La struttura di Asino chi non legge ricorda le deliziose Poesie con animali di Toti Scialoja. Lo scrittore-pittore romano pubblicò la sua prima raccolta di questa particolare forma poetica, da cui è tratta la pagina che qui vediamo, nel 1971, col titolo Amato topino caro. A questa seguiranno Una vespa che spavento (1975) e Ghiro ghiro tonto (1976). Altre raccolte di poesie di Scialoja con protagonisti animali, ma non accompagnate da disegni, sono La stanza, la stizza, l'astuzia (1976), La mela di Amleto (1984) e Tre lievi levrieri (1986).
Queste sei raccolte confluirono in Versi del senso perso (1989), nel quale però purtroppo non vennero riproposte le illustrazioni che accompagnavano i testi delle prime tre, privando il lettore di un’esperieenza di lettura che invece andrebbe goduta nell’interazione fra parola e immagine. Nessuna delle edizioni di Versi del senso perso pubblicate successivamente ha reintegrato questa parte iconografica.

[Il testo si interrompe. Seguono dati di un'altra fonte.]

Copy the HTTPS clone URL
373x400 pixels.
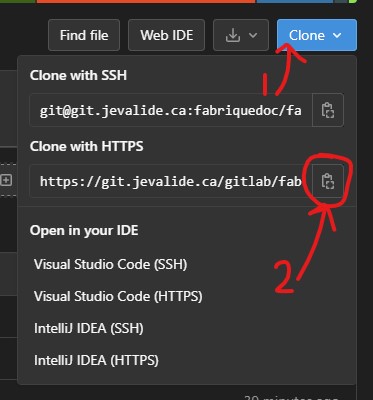click(x=328, y=181)
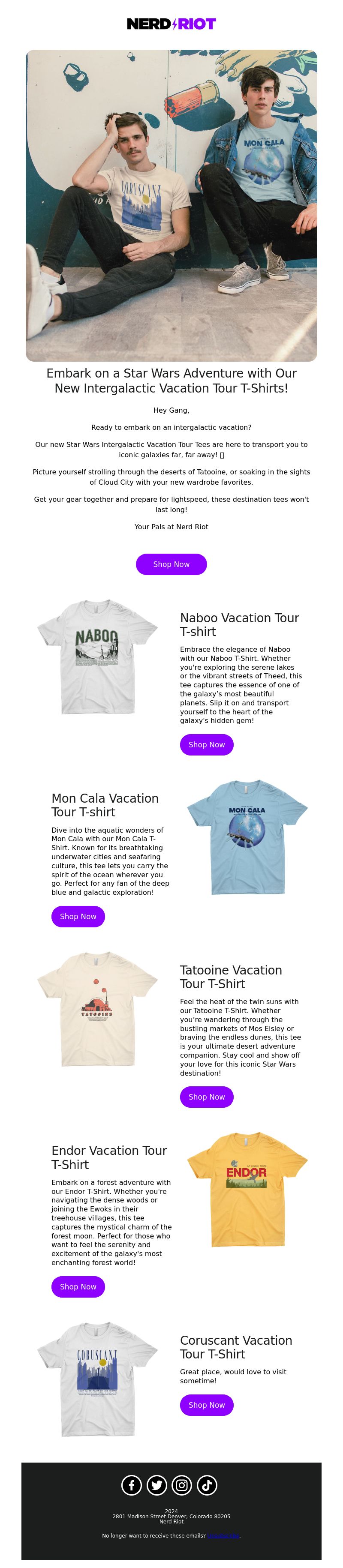Open the TikTok social icon

207,1484
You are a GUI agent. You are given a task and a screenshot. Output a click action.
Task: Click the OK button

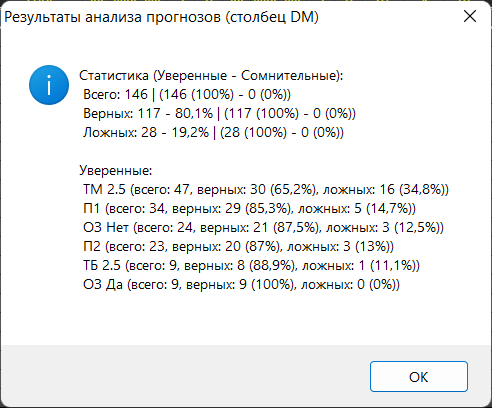(419, 376)
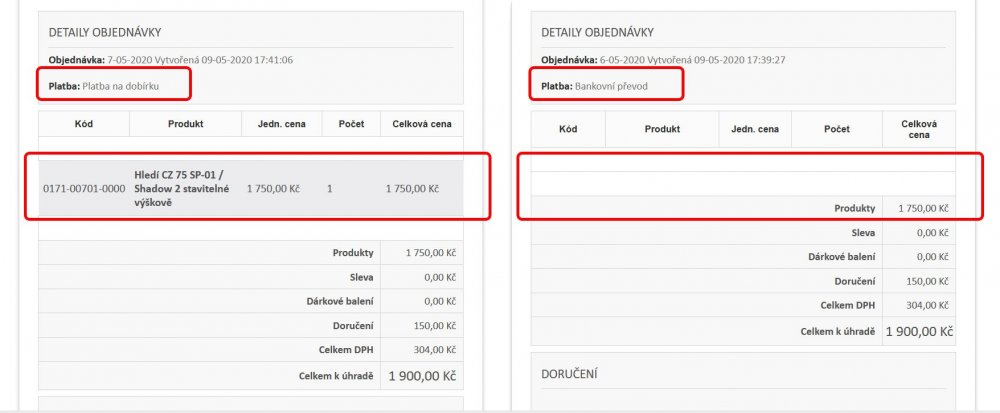
Task: Click the Bankovní převod payment text
Action: click(611, 86)
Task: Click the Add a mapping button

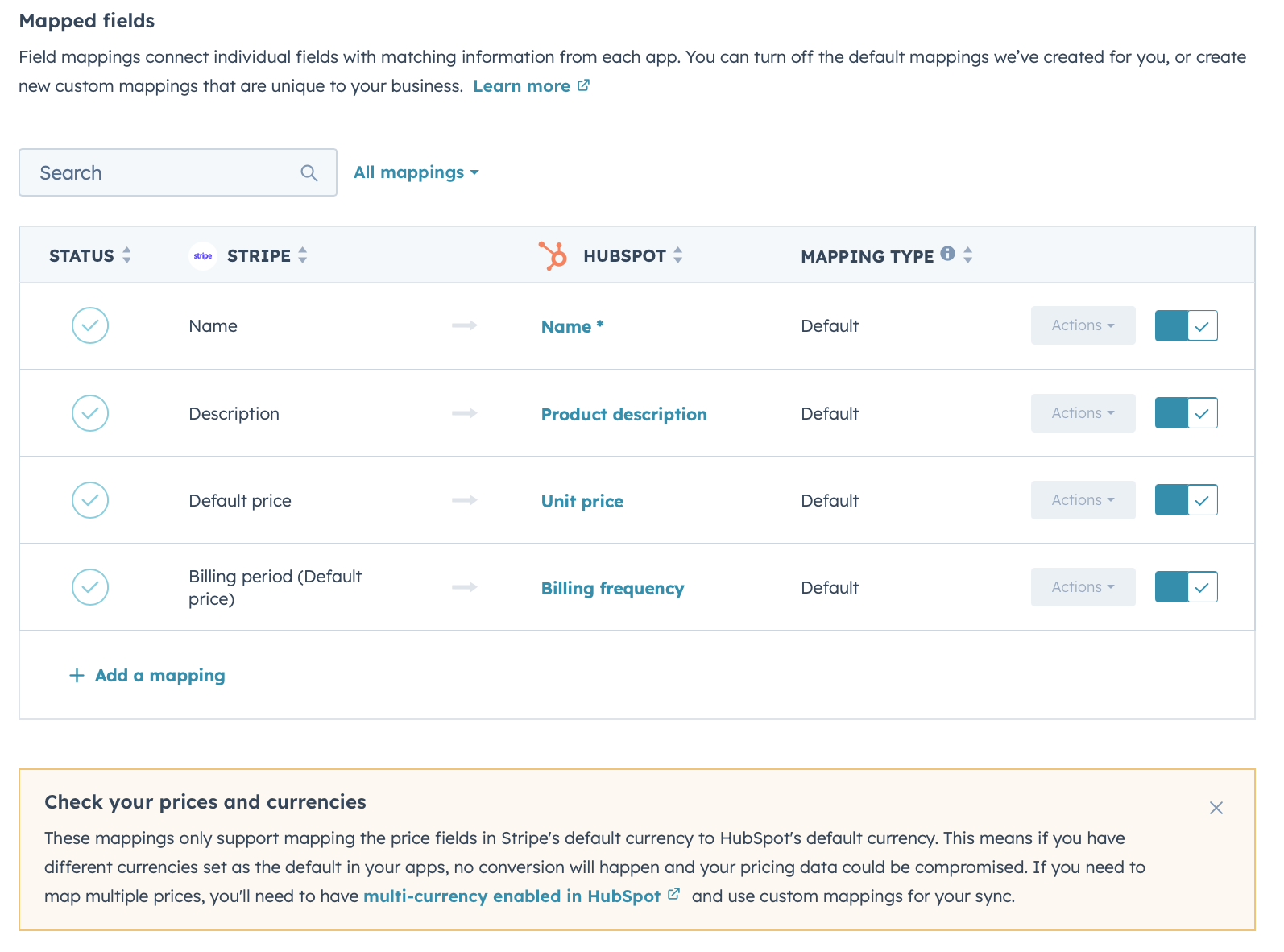Action: pyautogui.click(x=147, y=675)
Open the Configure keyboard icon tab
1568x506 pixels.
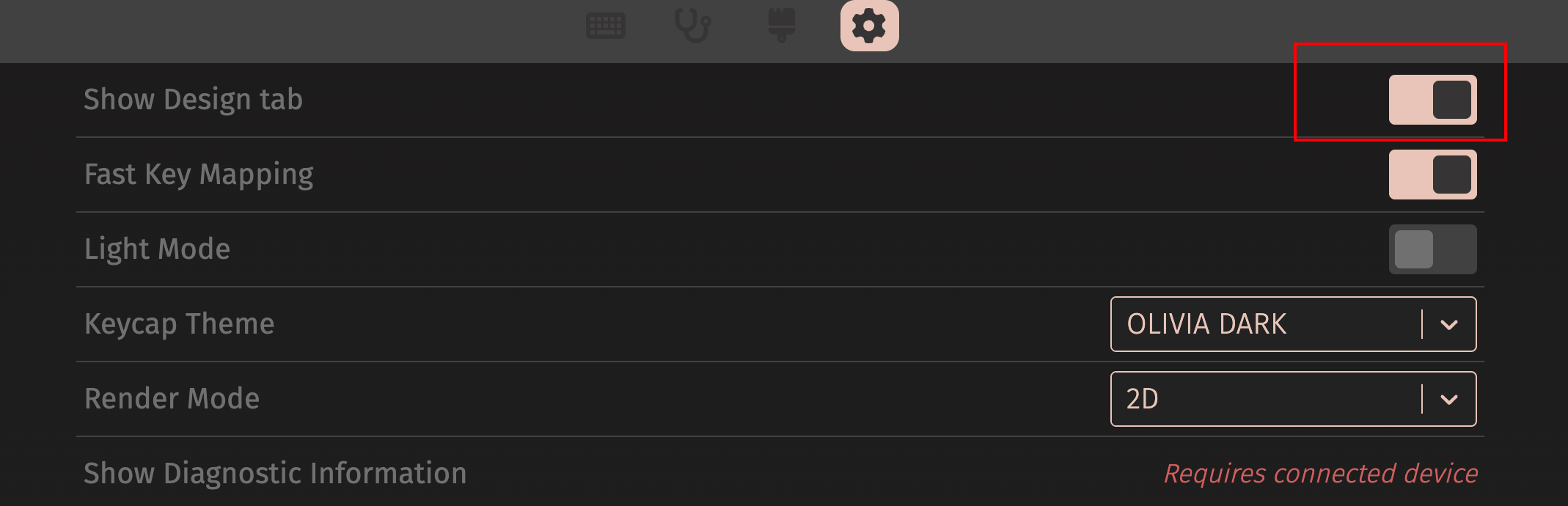click(606, 26)
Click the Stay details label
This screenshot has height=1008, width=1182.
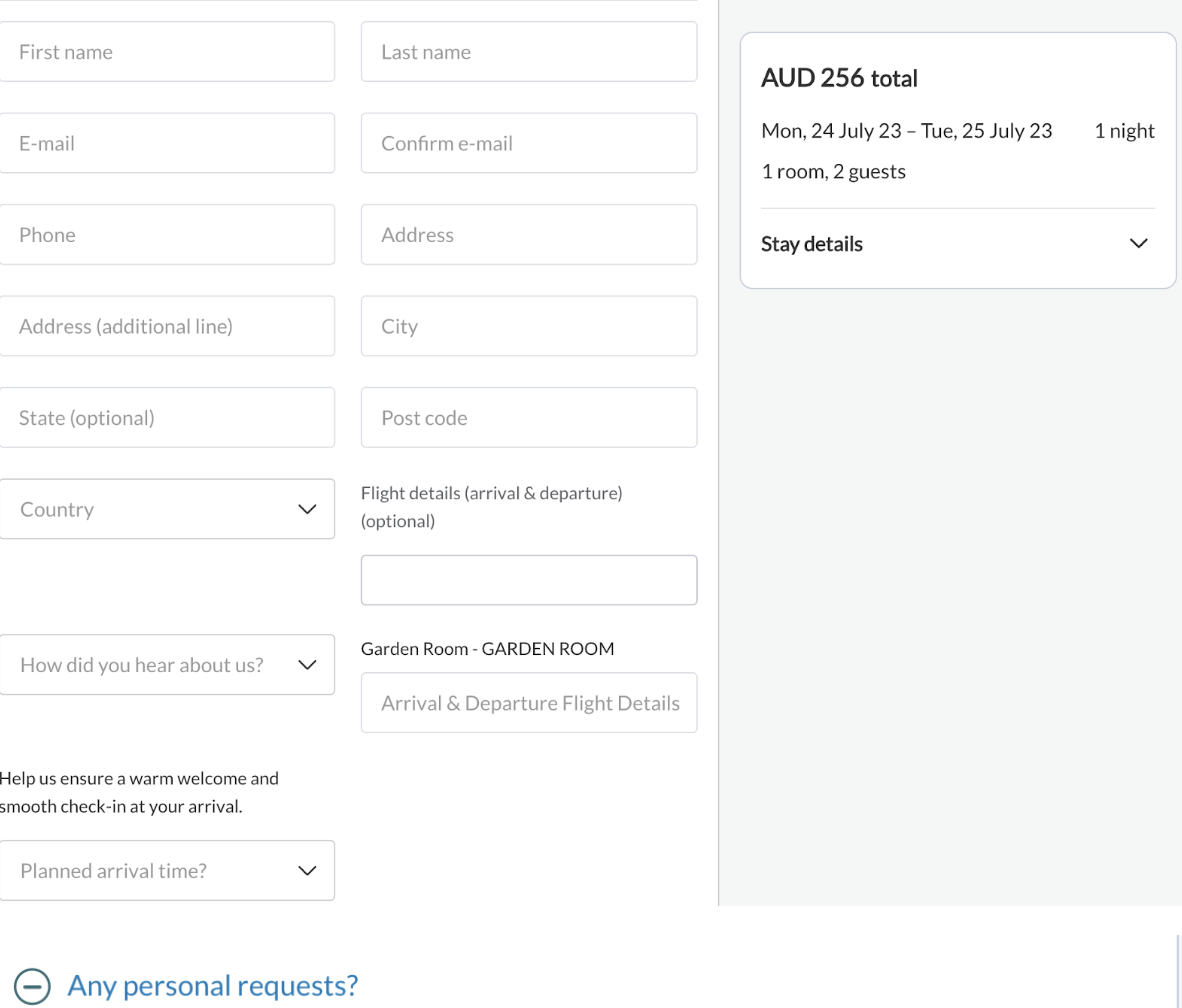point(812,244)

Nel 1991, in una mostra tenutasi alla Galleria Comunale d’Arte Moderna di Bologna, sono stati esposti i disegni che accompagnavano le poesie. In quell’occasione la casa editrice Grafis ha pubblicato il volume Toti Scialoja. Animalie. Disegni con animali e poesie, a cura di Andrea Rauch, in cui oltre alle illustrazioni si trovano testi critici di Paola Pallottino, Renato Barilli, Andrea Mancini, Barbara Drudi, Andrea Rauch, Antonio Porta, Giorgio Manganelli, Giovanni Raboni e dello stesso Scialoja.
Amato topino caro. 53 poesie con animali, scritte e disegnate da Toti Scialoja, Milano, Bompiani, [1971].